Comment vérifiez vous tout le potentiel de votre concept ?
Je suis déterminé à bousculer les codes d'un paysage audiovisuel trop psychorigide pour attirer ne serait-ce que la population tunisienne, qui aujourd'hui a une préférence pour les chaînes étrangères. Afin que nul ne nous oppose un décalage entre le contenu des programmes et la demande télévisuelle, nous allons constituer des groupes de téléspectateurs témoins dans chaque gouvernorat de la république, nous permettant de connaître le jugement des personnes intéressées, et ce pour chaque pilote.

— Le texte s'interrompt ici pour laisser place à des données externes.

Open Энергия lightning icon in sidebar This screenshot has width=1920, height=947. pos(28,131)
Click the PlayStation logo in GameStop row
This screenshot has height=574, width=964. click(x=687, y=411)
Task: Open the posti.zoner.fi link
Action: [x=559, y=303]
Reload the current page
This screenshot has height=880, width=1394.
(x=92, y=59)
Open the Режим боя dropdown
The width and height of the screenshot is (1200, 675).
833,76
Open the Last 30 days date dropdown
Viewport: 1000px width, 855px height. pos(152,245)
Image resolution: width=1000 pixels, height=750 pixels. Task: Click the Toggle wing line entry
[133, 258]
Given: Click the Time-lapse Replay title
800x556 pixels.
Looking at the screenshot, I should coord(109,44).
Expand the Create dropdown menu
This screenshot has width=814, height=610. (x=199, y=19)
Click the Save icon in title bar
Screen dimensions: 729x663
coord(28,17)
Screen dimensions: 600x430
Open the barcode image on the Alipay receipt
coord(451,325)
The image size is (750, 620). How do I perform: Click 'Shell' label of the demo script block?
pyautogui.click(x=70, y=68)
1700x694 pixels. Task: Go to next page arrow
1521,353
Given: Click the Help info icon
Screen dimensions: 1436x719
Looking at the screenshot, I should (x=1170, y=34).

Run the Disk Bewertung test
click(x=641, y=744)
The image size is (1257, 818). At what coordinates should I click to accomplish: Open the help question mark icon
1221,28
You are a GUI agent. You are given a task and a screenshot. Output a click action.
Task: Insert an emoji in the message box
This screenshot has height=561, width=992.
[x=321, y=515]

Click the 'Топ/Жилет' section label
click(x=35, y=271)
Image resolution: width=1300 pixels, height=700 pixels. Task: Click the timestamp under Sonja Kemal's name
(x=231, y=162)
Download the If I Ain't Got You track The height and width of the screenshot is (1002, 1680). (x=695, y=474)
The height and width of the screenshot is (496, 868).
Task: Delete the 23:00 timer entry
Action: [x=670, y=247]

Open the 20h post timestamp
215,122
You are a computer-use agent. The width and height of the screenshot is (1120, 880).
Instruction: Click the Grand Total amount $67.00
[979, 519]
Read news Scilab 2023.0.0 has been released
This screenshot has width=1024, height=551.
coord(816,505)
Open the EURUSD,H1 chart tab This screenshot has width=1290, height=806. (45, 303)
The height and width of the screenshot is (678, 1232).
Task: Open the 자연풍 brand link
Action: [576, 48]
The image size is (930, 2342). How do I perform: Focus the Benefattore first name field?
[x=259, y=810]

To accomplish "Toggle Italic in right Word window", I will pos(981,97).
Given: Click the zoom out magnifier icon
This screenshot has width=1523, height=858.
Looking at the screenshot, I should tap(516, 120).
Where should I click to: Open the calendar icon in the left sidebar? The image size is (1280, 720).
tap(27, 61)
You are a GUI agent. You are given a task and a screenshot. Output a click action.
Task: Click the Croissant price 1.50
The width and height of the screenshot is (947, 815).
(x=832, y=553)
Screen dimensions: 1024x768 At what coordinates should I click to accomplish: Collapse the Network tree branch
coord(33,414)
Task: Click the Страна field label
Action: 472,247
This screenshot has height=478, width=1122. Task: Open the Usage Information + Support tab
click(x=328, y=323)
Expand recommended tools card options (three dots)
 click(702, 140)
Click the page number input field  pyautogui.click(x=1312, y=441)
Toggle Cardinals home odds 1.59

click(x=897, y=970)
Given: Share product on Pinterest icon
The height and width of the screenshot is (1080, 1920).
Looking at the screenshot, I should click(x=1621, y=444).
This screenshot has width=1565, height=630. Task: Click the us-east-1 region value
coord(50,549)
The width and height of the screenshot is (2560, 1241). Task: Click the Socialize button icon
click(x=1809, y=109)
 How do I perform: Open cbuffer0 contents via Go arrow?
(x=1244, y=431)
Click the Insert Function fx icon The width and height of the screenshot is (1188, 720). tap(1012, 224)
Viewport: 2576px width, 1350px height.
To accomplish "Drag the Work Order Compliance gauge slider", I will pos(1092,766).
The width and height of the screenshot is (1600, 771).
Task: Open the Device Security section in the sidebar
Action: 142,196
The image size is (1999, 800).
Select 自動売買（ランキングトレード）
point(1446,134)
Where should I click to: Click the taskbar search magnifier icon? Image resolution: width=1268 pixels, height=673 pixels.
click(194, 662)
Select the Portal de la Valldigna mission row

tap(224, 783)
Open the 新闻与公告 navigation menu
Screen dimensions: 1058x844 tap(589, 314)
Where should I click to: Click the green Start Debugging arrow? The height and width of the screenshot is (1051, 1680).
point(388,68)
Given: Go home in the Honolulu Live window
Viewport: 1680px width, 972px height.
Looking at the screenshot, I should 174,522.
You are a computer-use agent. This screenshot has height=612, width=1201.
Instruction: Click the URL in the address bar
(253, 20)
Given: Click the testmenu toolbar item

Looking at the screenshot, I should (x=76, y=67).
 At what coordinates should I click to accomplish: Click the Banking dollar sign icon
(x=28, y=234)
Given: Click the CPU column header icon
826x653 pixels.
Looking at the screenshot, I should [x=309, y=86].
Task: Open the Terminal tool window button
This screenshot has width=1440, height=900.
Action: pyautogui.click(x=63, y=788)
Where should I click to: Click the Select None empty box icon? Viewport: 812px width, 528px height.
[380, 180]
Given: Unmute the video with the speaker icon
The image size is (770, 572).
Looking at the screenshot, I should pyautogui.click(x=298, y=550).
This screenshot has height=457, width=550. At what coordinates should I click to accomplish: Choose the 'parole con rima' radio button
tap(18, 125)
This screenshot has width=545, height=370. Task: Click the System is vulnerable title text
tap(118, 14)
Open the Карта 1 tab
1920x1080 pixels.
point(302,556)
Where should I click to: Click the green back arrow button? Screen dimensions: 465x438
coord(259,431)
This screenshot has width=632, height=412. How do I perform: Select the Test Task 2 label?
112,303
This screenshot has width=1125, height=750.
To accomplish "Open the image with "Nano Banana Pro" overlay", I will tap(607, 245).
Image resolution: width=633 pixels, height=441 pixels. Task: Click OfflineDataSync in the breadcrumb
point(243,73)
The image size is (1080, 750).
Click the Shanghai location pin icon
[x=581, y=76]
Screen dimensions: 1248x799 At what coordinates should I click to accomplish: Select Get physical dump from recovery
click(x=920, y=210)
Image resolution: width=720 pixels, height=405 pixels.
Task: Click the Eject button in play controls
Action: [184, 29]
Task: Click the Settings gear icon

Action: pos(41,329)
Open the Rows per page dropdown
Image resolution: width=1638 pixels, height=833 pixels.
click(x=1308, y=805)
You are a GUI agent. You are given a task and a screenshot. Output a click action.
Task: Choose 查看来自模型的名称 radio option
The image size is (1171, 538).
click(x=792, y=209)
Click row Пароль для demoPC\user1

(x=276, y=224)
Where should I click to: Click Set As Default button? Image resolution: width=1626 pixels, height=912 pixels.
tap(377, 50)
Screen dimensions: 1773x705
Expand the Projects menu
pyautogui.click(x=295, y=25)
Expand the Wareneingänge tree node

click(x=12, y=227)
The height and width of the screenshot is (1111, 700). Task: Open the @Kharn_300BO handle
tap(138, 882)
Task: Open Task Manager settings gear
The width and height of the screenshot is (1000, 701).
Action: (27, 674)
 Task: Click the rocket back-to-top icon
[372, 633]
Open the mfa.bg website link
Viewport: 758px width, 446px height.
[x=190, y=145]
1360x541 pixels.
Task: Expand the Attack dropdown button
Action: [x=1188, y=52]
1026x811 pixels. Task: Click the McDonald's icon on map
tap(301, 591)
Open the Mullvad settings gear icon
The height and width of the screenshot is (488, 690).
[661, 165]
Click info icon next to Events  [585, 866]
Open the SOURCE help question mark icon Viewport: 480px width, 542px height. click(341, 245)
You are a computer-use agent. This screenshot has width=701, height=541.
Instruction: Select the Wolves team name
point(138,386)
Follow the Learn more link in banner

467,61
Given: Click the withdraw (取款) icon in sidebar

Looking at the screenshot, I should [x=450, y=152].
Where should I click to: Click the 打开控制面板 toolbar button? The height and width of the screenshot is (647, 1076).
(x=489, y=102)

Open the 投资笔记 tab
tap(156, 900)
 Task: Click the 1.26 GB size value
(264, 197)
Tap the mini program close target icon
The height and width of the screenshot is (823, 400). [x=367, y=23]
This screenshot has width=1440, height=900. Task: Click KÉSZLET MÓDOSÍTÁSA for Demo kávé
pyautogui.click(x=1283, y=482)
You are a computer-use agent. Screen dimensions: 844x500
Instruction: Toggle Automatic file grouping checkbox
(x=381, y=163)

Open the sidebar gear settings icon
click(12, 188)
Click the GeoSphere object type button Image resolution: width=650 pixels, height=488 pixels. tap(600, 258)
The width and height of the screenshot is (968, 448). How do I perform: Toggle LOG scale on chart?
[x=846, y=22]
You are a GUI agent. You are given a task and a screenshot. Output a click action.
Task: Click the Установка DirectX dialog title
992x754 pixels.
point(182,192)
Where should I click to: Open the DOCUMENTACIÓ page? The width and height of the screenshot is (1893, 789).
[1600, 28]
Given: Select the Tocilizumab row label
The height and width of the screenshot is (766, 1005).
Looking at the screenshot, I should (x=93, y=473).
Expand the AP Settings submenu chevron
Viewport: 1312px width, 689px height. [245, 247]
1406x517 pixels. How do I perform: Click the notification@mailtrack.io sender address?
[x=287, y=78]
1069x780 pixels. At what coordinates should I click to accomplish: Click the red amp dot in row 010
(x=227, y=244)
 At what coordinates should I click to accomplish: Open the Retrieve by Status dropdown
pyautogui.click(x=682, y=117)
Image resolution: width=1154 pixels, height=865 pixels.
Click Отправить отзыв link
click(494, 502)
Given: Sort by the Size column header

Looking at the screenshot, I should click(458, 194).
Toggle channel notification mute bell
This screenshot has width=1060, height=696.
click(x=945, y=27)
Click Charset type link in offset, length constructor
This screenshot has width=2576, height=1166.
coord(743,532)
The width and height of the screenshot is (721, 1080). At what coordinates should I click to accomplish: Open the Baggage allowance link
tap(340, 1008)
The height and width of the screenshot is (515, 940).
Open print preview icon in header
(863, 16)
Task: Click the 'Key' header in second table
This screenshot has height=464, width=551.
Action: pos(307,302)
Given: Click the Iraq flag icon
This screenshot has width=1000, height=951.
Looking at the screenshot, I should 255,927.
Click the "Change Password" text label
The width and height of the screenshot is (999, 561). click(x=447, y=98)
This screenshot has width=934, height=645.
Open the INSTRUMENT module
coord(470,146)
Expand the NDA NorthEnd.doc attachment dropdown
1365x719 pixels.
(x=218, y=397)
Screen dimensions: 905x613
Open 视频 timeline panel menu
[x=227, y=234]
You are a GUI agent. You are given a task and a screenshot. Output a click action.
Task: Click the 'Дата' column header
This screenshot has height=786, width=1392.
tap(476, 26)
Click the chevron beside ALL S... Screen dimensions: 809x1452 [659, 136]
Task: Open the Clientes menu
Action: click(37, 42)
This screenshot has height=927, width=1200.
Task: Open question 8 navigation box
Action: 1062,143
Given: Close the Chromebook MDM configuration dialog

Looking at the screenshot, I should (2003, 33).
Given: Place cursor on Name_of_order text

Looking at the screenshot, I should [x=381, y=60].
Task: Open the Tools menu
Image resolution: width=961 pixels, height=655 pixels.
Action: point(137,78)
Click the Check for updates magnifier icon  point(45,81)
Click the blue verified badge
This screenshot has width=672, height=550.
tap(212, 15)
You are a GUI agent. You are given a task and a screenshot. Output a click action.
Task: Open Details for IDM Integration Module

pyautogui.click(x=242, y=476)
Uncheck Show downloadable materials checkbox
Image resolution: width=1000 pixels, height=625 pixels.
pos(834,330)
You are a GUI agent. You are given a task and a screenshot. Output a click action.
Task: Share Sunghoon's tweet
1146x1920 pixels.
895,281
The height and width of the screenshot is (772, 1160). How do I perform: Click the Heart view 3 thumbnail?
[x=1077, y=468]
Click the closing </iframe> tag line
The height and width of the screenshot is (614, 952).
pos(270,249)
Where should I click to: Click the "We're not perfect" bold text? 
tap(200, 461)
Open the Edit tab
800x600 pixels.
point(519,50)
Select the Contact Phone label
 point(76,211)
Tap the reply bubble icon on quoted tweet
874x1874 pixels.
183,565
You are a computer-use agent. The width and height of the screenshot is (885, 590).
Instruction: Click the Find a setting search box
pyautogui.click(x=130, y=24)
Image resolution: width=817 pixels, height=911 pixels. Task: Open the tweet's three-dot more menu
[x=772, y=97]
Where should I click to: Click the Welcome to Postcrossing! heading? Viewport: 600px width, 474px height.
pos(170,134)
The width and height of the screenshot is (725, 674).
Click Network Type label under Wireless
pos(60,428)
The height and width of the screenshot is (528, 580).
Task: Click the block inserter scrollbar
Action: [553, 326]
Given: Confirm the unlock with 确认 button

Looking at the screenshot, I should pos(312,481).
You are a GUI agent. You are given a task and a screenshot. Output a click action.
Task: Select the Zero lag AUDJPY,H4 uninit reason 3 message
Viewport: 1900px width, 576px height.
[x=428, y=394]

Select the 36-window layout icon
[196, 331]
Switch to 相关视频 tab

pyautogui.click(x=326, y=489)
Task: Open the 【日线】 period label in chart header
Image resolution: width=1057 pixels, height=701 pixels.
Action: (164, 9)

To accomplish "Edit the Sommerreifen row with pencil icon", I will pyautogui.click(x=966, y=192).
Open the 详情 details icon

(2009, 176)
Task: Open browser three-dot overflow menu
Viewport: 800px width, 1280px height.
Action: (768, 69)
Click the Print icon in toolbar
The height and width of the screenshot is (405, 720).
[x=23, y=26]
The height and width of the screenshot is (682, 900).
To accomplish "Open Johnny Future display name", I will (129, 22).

Enfin, une télé généraliste ne saurait prétendre être un média tunisien si elle se limite aux tunisiens de Tunisie, en oubliant d'attirer à elle les étrangers qui travaillent ici ou encore en se coupant des tunisiens expatriés. Pour cela, il sera possible à l'avenir de regarder en "replay" les émissions sous titrées en français, via internet.
Mon ambition est de faire de la chaîne, la première vraie chaîne de télévision tunisienne qui répondra aux attentes de téléspectateurs et qui créera de l'envie. Pour se faire, il faut une vraie grille de programmation qui ne soit pas une addition de rediffusions et surtout des programmes riches et variés.
Propos recueillis par Isabelle Enault (www.lepetitjournal.com/tunis.html) lundi 27 février 2012
Certaines informations sur les chaînes, les séries et les tournages sont confidentielles, nous avons donc omis volontairement quelques précisions.